The Universe is Alive
In 1976 NASA’s two Viking landers successfully touched down on the surface of Mars, becoming the first spacecraft to successfully land and operate on the red planet. While there have been many more landers to the red planet since 1976, this earliest of missions may have already found clear evidence of living microbial life!
Both Viking landers carried an experimental apparatus to test for metabolic activity in the Martian soil. When samples of Martian soil were given drops of nutrient solutions, both lander’s returned positive signs of metabolic activity. Initially the Viking scientists were skeptical of the experiment, but by 1997 two of the scientists involved in the mission, i.e. Dr. Gilbert Levin and Dr. Patricia Straat, completed years of additional tests and investigations and concluded that the original 1976 results are actually best explained by the existence of microbial life on Mars!
Dr. Levin and Dr.

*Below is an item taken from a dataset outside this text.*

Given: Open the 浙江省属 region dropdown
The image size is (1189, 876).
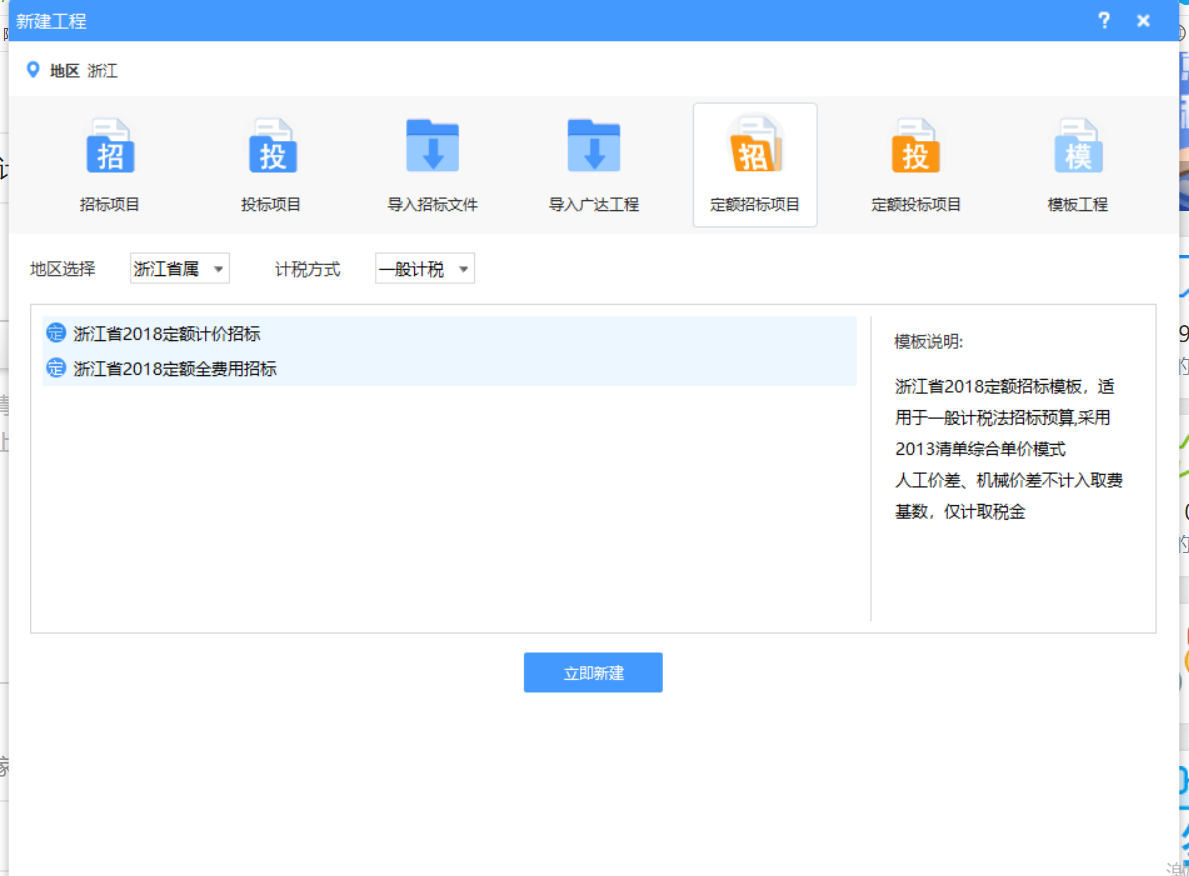Looking at the screenshot, I should point(179,268).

Straat have now published a new paper in the journal {Astrobiology} presenting further evidence from Curiosity and other Mars missions which supports their argument. (see “The Case for Extant Life on Mars and Its Possible Detection by the Viking Labeled Release Experiment” in {Astrobiology}, October 2016)
The details of the original experiments, plus these subsequent further investigations, and the ongoing debates are now summarized in recent publications.

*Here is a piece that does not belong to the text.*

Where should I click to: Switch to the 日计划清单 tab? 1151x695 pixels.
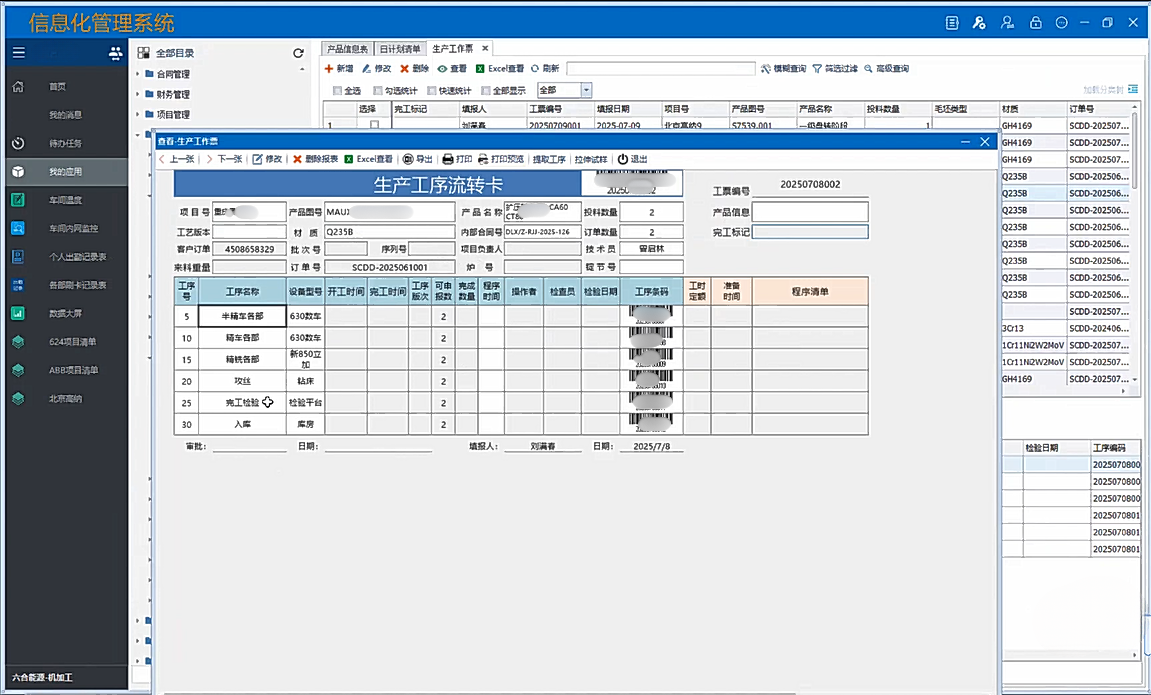point(400,48)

We will focus, however, on a related more important point: the ideological hostility towards Viking’s results. The obvious response to Viking should have been to include improved experimental tests on later missions (i.e. specific experiments to repeat the original tests, while also testing for homochirality in the results). However, in the half dozen NASA landers after Viking (launched between 1997 and 2012), each equipped with multiple instruments, none included an experiment to follow up the successful 1976 Viking results—despite the fact that such follow up experiments were proposed and quite feasible.
Why not dedicate at least one experiment to answer one of the most interesting questions in the Universe?
One thing is certain, modern academic investigations of life are dominated by the reductionist outlook of Alexander Oparin, rather than the superior approach of Oparin’s ideological adversary, Vladimir Vernadsky. To the average modern scientist—even those studying life—the universe is fundamentally abiotic, with life being the result of a miraculous happenstance of chemical reactions. How exactly some accidental chemical arrangement became self-perpetuating, self-evolving, and one of the most complex systems known to man is not explained, but rather left to vague generalizations. What is known is that fossil records of life on Earth indicate coherent organization and rapidity of development (e.g., the Cambrian explosion and early date of the first signs of life on Earth) all of which point to life being the organizing principle intrinsic to the Universe itself—as Vernadsky argued.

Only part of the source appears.